Indeed, x^2 seems to be an optimization case in  NumPy. See, for x^3:

Julia:
julia> @timeit y = x.^3
1000 loops, best of 3: 265.99 µs per loop

Python:
In [1]: %timeit y = x**3
1000 loops, best of 3: 259 µs per loop


On Monday, March 16, 2015 at 4:08:55 PM UTC, Sisyphuss wrote:
>
> Here is my version.
>
> Firstly, the benchmark of Python.
> %timeit x**2
>
> 100000 loops, best of 3: 4.43 µs per loop
>
> %timeit [xi**2 for xi in x]
>
> 100 loops, best of 3: 2.28 ms per loop
>
>
> Secondly, the various Julia versions.
> f1 = x -> x.^2
> f2 = x -> x.*x
> f3 = x -> [xi*xi for xi in x]
>
> function f4(x)
>     y = x
>     for i = 1:length(x) 
>         y[i] = x[i]*x[i]
>     end
>     return y
> end
>
> function f5(x)
>     for i = 1:length(x) 
>         x[i] *= x[i]
>     end
> end
>
> function f6(x)
>     @simd for i = 1:length(x) 
>         @inbounds x[i] *= x[i]
>     end
> end
>
> @timeit f1(x)
>
> 1000 loops, best of 3: 149.74 µs per loop
> @timeit f2(x)
>
> 1000 loops, best of 3: 60.59 µs per loop
> @timeit f3(x)
>
> 10 loops, best of 3: 4.38 ms per loop
> @timeit f4(x)
>
> 100000 loops, best of 3: 9.08 µs per loop
>
> @timeit f5(x)

What to do:
Please answer these from the Julia and NumPy timing text:
1. What per-loop time does the Julia run of "y = x.^3" report?
2. Who wrote the quoted message dated Monday, March 16, 2015?
3. What per-loop time is given for the Python line "%timeit [xi**2 for xi in x]"?

Extracted data:
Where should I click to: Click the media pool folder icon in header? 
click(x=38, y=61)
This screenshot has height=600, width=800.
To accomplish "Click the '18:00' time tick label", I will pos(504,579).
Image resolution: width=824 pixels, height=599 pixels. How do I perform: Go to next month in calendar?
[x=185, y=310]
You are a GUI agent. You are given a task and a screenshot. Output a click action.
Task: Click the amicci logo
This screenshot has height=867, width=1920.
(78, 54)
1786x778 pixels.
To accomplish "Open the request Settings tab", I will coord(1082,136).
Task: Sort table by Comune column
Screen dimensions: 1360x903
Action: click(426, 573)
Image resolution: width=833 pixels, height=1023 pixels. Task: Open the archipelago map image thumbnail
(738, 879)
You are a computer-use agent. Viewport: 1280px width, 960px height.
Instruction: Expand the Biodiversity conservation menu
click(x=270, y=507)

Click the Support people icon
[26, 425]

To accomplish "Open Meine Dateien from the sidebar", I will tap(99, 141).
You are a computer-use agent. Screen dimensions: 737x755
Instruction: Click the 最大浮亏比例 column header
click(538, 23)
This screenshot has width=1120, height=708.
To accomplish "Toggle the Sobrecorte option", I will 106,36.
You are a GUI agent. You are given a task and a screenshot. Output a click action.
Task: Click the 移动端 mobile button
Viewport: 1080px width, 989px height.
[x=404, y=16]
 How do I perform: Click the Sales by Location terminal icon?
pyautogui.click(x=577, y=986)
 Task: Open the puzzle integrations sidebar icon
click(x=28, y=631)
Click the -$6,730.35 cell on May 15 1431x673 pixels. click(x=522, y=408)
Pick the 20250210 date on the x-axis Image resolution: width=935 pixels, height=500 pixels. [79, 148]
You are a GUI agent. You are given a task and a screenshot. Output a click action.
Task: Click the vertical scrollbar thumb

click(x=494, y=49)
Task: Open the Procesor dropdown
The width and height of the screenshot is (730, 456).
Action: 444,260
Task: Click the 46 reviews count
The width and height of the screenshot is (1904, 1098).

Solved exercise:
1. 265.99 µs per loop
2. Sisyphuss
3. 2.28 ms per loop